● **Supplied data**:
*****
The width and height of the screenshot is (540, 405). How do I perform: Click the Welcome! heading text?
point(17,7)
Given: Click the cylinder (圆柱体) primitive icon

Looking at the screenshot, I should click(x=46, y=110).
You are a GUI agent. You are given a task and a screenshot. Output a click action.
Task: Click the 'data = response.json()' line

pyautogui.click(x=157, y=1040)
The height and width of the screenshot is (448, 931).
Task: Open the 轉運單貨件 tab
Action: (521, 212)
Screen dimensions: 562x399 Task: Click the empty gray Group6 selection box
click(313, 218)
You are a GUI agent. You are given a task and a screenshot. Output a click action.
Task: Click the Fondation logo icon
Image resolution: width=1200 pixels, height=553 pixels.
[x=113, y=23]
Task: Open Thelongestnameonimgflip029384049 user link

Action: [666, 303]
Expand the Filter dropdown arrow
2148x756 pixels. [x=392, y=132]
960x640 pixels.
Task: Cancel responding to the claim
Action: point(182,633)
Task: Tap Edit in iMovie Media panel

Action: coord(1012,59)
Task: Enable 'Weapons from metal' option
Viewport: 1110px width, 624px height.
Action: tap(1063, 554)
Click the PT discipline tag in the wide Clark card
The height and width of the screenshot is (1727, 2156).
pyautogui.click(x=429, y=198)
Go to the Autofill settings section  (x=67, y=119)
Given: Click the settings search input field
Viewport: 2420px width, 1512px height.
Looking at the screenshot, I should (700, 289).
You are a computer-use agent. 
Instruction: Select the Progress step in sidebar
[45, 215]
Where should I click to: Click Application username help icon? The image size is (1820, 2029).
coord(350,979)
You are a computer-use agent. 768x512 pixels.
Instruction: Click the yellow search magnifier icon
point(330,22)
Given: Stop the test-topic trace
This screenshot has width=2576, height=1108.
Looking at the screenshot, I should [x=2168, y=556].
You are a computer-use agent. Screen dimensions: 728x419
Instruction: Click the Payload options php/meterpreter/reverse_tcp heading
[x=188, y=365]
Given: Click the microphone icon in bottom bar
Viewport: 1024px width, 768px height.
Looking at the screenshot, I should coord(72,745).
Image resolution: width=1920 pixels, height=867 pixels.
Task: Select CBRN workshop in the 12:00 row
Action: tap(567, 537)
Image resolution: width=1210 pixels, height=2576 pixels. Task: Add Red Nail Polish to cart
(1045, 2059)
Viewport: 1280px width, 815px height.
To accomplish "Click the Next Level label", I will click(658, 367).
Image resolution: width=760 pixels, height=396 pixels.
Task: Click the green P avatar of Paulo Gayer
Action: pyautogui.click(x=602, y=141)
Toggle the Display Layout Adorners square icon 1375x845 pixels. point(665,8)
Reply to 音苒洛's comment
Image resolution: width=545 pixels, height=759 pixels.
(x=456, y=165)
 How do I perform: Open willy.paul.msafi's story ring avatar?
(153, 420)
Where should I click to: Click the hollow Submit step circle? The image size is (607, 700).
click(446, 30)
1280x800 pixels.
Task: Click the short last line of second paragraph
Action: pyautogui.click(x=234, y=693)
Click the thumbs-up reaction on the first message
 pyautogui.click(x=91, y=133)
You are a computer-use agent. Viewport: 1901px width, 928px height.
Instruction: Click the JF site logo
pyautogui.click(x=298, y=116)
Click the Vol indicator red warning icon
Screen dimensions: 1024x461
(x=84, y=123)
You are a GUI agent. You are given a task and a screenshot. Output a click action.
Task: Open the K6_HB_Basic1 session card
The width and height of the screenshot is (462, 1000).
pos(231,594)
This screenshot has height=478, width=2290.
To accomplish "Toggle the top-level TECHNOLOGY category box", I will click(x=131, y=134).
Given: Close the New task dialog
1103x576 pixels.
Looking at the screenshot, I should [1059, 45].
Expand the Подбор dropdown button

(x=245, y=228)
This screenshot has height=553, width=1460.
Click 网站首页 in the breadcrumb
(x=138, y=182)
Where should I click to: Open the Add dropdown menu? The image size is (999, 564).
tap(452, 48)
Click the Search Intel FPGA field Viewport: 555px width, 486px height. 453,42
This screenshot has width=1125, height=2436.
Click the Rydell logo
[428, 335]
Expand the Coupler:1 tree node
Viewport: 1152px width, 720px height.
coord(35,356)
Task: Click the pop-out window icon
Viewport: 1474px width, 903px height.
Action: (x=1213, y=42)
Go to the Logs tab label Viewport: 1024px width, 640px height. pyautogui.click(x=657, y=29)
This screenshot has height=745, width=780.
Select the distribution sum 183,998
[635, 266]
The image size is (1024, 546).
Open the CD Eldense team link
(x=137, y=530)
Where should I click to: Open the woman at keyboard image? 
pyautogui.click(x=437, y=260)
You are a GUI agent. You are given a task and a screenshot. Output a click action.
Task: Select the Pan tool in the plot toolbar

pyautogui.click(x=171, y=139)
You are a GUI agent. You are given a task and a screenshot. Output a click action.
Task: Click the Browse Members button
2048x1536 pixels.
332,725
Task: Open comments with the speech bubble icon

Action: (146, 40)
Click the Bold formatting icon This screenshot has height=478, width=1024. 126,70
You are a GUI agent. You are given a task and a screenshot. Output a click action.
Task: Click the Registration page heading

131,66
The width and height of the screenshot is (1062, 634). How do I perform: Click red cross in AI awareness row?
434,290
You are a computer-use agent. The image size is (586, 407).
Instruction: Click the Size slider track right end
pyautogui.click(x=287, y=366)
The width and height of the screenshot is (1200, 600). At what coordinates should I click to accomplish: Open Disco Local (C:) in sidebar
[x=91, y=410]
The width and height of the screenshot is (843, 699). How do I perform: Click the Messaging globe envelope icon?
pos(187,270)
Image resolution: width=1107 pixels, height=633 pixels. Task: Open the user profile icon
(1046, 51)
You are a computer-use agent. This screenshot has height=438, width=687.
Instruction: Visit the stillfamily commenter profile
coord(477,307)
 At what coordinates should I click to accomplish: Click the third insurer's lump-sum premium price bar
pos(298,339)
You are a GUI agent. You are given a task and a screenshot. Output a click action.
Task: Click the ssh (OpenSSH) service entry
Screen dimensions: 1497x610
*****
● **Problem to work on**:
Can you copy the rows above word for word, starting at the line containing "You are a computer-use agent. Screen" and ending at the line containing "[x=188, y=365]", with both of those lines included?

● **Right answer**:
You are a computer-use agent. Screen dimensions: 728x419
Instruction: Click the Payload options php/meterpreter/reverse_tcp heading
[x=188, y=365]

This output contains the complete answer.